We feel relief and I feel like part of our lives are put back together a little bit — the part that we just never knew where our brother was. —Lisa Campbell
LEHI — For three years, Lisa Campbell had no idea what happened to her brother.
She worried that he may have been living on the streets, in prison or possibly even left the country.
But the family's persistent efforts to find their loved one paid off with several major breaks in the case. Their investigation culminated Monday when a coroner from South Carolina confirmed that the remains of an unidentified man found in October of 2010 was indeed their brother.
For the family of 35-year-old Daniel Swindler, it was a bittersweet end to a mystery that had eaten at them for years.
"It was a huge relief to know that we finally knew at least where he was," said Swindler's brother, Joe Swindler.
"We feel relief and I feel like part of our lives are put back together a little bit — the part that we just never knew where our brother was," Campbell said.

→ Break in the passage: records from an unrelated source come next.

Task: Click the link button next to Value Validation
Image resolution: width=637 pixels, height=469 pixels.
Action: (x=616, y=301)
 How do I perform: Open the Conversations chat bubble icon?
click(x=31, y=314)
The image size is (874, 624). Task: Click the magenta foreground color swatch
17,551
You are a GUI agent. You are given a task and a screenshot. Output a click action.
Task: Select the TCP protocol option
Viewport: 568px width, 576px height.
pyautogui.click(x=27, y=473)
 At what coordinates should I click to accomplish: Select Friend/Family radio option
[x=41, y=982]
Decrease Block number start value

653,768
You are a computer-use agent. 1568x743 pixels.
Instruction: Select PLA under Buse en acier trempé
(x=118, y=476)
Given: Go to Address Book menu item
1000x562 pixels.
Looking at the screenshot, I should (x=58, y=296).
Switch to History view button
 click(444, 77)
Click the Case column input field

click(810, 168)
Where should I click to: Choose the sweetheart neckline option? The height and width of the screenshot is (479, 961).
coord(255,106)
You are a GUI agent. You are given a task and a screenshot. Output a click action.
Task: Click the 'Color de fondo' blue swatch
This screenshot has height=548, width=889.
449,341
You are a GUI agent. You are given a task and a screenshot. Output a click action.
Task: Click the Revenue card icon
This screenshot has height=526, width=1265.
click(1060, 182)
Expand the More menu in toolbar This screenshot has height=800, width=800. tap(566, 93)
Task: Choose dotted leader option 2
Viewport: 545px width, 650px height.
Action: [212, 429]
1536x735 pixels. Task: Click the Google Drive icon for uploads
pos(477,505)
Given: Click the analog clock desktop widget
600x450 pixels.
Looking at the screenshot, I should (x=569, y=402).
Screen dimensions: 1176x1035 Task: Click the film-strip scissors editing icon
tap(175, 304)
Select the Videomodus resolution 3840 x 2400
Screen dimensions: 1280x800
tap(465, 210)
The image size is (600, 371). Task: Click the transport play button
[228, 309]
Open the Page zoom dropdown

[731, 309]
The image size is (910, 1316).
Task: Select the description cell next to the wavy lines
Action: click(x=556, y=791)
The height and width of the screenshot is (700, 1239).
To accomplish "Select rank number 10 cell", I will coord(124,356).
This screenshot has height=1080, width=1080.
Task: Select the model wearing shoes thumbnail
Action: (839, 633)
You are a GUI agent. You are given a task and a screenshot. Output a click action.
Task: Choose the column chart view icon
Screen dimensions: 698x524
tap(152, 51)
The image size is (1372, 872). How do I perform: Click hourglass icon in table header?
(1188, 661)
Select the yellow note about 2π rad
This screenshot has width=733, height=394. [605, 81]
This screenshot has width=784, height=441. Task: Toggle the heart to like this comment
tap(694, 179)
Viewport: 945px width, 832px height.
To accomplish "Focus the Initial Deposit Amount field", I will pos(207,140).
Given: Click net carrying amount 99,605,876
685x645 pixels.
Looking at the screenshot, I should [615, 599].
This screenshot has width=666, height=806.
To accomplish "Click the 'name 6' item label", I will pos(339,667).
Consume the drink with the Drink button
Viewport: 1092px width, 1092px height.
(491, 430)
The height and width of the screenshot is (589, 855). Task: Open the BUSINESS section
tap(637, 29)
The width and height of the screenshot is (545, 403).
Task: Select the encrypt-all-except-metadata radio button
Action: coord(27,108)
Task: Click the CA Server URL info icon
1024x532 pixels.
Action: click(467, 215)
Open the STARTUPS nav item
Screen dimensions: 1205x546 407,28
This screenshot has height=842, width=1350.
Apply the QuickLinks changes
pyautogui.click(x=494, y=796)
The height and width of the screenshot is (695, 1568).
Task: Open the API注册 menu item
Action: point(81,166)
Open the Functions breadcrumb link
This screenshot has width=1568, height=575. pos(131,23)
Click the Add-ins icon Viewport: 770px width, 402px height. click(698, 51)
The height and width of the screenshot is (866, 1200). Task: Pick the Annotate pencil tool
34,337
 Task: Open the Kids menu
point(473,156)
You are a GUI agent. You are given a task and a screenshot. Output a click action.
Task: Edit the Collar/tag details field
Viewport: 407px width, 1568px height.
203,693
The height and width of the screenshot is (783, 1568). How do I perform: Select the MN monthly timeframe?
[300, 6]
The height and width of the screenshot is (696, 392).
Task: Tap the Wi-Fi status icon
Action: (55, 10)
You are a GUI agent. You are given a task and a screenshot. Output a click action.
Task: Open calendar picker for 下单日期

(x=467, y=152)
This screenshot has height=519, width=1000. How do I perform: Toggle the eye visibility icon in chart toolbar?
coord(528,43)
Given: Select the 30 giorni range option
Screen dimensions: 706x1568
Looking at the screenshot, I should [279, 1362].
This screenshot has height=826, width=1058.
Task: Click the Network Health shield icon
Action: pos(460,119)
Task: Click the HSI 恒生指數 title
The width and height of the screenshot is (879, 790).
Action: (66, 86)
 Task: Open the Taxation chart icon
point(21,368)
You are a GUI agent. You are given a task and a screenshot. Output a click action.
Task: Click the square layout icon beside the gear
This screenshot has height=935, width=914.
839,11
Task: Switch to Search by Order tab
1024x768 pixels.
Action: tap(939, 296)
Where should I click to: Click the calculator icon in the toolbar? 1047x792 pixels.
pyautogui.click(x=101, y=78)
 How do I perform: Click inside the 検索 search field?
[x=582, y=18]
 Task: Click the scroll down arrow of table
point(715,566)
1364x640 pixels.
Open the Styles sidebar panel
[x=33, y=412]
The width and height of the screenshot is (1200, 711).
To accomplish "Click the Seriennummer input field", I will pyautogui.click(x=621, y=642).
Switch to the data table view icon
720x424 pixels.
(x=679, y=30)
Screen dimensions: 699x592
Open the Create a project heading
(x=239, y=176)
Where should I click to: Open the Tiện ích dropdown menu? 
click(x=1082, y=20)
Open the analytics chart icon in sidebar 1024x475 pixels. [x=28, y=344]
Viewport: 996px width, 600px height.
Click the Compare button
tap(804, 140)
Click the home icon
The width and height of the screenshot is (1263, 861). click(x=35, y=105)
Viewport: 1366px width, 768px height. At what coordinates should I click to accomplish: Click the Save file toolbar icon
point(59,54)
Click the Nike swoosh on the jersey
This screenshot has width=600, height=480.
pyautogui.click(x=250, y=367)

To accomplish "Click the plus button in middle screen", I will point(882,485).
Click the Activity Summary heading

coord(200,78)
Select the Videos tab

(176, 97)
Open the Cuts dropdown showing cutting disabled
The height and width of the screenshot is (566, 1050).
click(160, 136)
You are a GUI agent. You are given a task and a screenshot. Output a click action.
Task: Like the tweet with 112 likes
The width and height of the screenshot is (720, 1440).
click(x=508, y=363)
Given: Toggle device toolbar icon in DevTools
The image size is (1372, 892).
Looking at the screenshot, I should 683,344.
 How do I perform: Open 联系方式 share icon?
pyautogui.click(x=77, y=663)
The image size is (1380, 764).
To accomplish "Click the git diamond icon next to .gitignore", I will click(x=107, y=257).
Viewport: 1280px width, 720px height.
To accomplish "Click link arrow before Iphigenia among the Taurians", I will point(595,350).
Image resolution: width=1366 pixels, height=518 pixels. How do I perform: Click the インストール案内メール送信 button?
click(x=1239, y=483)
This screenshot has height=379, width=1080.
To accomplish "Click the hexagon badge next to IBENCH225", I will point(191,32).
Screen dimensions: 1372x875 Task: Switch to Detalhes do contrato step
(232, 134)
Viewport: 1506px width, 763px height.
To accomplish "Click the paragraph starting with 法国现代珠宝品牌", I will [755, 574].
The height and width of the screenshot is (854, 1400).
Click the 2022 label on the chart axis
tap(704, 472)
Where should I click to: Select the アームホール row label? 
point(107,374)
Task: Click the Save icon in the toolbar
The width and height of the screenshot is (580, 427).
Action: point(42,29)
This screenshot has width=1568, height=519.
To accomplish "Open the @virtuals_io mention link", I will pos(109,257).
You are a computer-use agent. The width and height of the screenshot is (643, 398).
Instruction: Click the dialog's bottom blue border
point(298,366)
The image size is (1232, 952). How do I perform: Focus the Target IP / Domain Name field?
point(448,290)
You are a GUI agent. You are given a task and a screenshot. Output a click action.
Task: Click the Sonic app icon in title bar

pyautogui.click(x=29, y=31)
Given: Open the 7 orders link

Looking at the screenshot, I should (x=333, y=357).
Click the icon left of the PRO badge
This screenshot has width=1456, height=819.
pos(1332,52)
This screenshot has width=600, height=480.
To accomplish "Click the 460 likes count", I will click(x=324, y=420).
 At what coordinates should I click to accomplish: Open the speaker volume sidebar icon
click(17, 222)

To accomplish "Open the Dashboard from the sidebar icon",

The cause of Swindler's death could not be determined because his body was in such a badly decomposed state when authorities found it, family members said. But foul play was not suspected.
Swindler was someone who loved the outdoors and life in general, his brother said. "He was just very friendly with everybody."
When he was 8, he contracted encephalitis, an infection around his brain that started from a severe case of chicken pox. By his early 20s, Swindler was diagnosed with bipolar disorder. Later, he was additionally diagnosed with schizophrenia disorder. His family said his behavior in later years was becoming more erratic and he was having a "hard time making decisions that made sense."
When his mother died in 2001, his family said his behavior became worse. Taking off and disappearing for a while wasn't uncommon.
"He often would take off for a few days, not tell anyone. He'd go to another state for a month, or maybe more, and then he would always come back," Joe Swindler said.
As he had done before, Swindler hit the road again in August of 2010 to "go see the world and see where life took him," according to his brother.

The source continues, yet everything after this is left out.